Récemment, on a appris avec étonnement que l’OTAN souhaitait ouvrir un bureau de liaison à Genève. La nouvelle a suscité un débat sur la compatibilité de l’office avec la neutralité suisse. Mais la décision de l’OTAN a surtout montré que Genève restait une place incontournable du multilatéralisme, même malmené. Nul besoin d’être neutre pour offrir ses services, disent certains. La Turquie, le Qatar jouent un rôle de médiateurs et obtiennent des résultats. Mais l’expérience des bons offices, le savoir en matière de conciliation, les négociateurs chevronnés sont à Genève.

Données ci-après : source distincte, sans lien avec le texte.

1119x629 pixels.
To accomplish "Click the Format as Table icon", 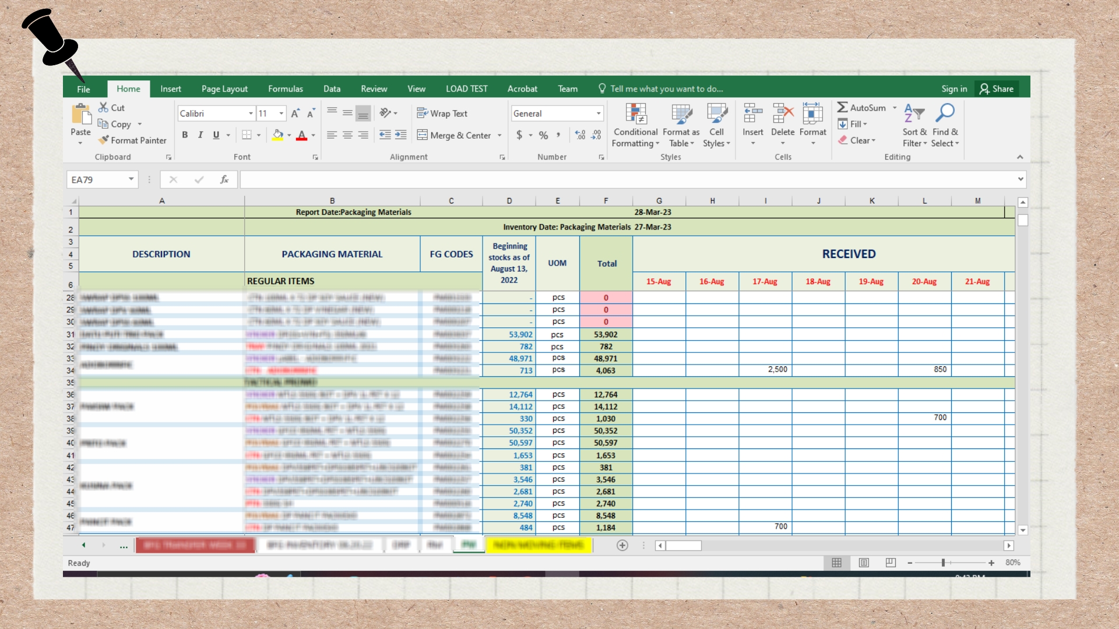I will click(x=681, y=114).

Le fait qu’elle soit dépositaire des Conventions en faisait un lieu tout désigné pour recevoir la Conférence voulue par l’ONU, mais c’est aussi ses compétences internationales qui séduisent et rassurent. Le vote de l’Assemblée oblige la Suisse, mais c’est une opportunité à saisir.
La conférence sur le Proche-Orient portera sur la 4e Convention qui se soucie du sort des civils, en particulier dans les territoires occupés palestiniens. Elle devrait réunir tous les pays signataires des Conventions. Elle ne réunira pas des présidents. Elle ne misera pas sur une montagne escarpée comme au Bürgenstock, la conférence sur l’Ukraine, pour gagner en hauteur de vues. Mais elle rappellera à tous le respect du droit international, souhaitera la fin des hostilités, esquissera peut-être un processus de paix. Si l’objectif semble ambitieux, voire inaccessible aujourd’hui, la démarche, elle, garde tout son sens. La défense du droit international exige cet effort constant. Genève y contribue.